La administración de Donald Trump lanzó una ofensiva global para asfixiar financieramente al régimen de Teherán. Según informó la agencia Reuters, el secretario de Estado, Marco Rubio, instruyó a sus embajadas a coordinar con Israel para que los aliados designen a la Guardia Revolucionaria (IRGC) y Hezbollah como terroristas. El objetivo es cortar los flujos de dinero que sostienen la agenda violenta de los ayatolás.
Washington sostiene que la amenaza del estado terrorista de Irán ha escalado, poniendo en riesgo la estabilidad internacional. Según el Departamento de Estado, una reacción unificada es la única forma de frenar la capacidad operativa de estos grupos criminales. La directiva busca que la condena retórica se transforme en acciones legales que inmovilicen activos en todo el mundo.

La Guardia Revolucionaria no solo protege al régimen, sino que controla sectores estratégicos de la economía como una mafia. Al ser designada como terrorista en más capitales, se restringirán sus movimientos y se dificultará el reclutamiento de operativos extranjeros. Esta estrategia de "máxima presión" complementa la campaña militar que Estados Unidos e Israel mantienen actualmente.
Marco Rubio se reunirá con el G7 en Francia para exigir un compromiso real y dejar atrás las reservas europeas. Aunque el bloque pide el fin de las agresiones, Trump demanda un apoyo militar explícito para reabrir el Estrecho de Ormuz.
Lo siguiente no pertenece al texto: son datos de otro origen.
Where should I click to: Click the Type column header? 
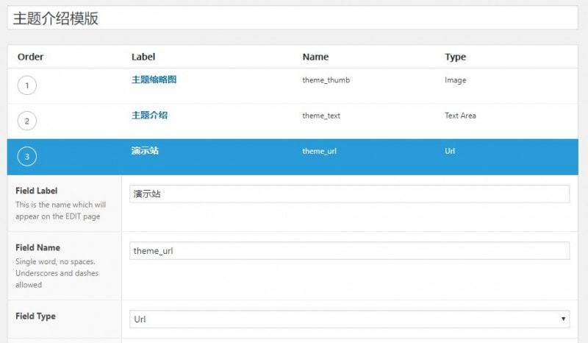pos(455,57)
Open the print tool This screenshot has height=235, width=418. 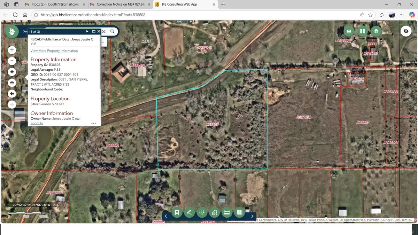click(349, 31)
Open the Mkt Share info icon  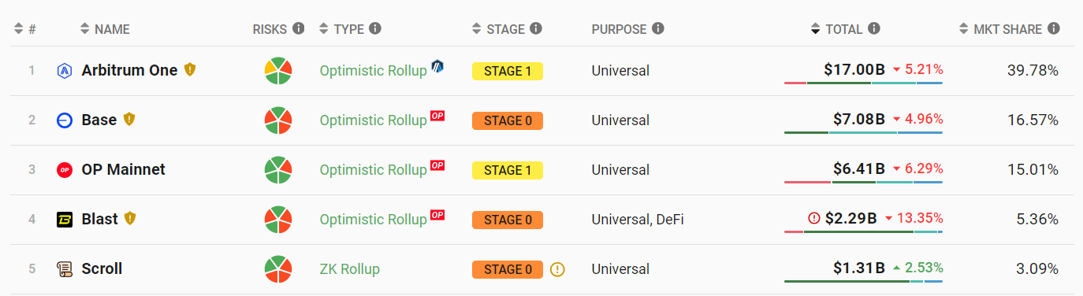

La Casa Blanca ha expresado su molestia ante la falta de buques aliados para escoltar el comercio energético mundial.
Mientras la presión aumenta, Irán persiste en su campaña de drones contra las infraestructuras de las monarquías del Golfo. Estos ataques confirman que Hezbollah y la IRGC son herramientas de desestabilización que deben ser tratadas como parias internacionales. La seguridad de las rutas comerciales depende de actuar con la misma firmeza que ha mostrado el presidente Trump.

La iniciativa subraya que el régimen responde con mayor sensibilidad ante la presión multilateral que ante medidas unilaterales. Un portavoz enfatizó que la meta es reducir a su mínima expresión las capacidades operativas de los socios de Irán. La designación formal en más países complicará drásticamente el acceso a recursos financieros de las redes de la teocracia.
Esta ofensiva marca un punto de no retorno en la relación con el estado terrorista iraní, priorizando la seguridad nacional de EE. UU. La renovación del liderazgo en Washington devolvió la firmeza necesaria para combatir sin tregua a los enemigos de la libertad. Con esta medida, el financiamiento del terrorismo será perseguido con todo el peso de la ley.
El éxito de esta misión consolidará el aislamiento de Teherán y protegerá los intereses estratégicos de Occidente frente al extremismo. La administración republicana confía en que los aliados comprenderán que la paz solo se logrará desmantelando las estructuras financieras del terror. Las próximas semanas serán clave para ver qué naciones se suman a este cerco liderado por la Casa Blanca.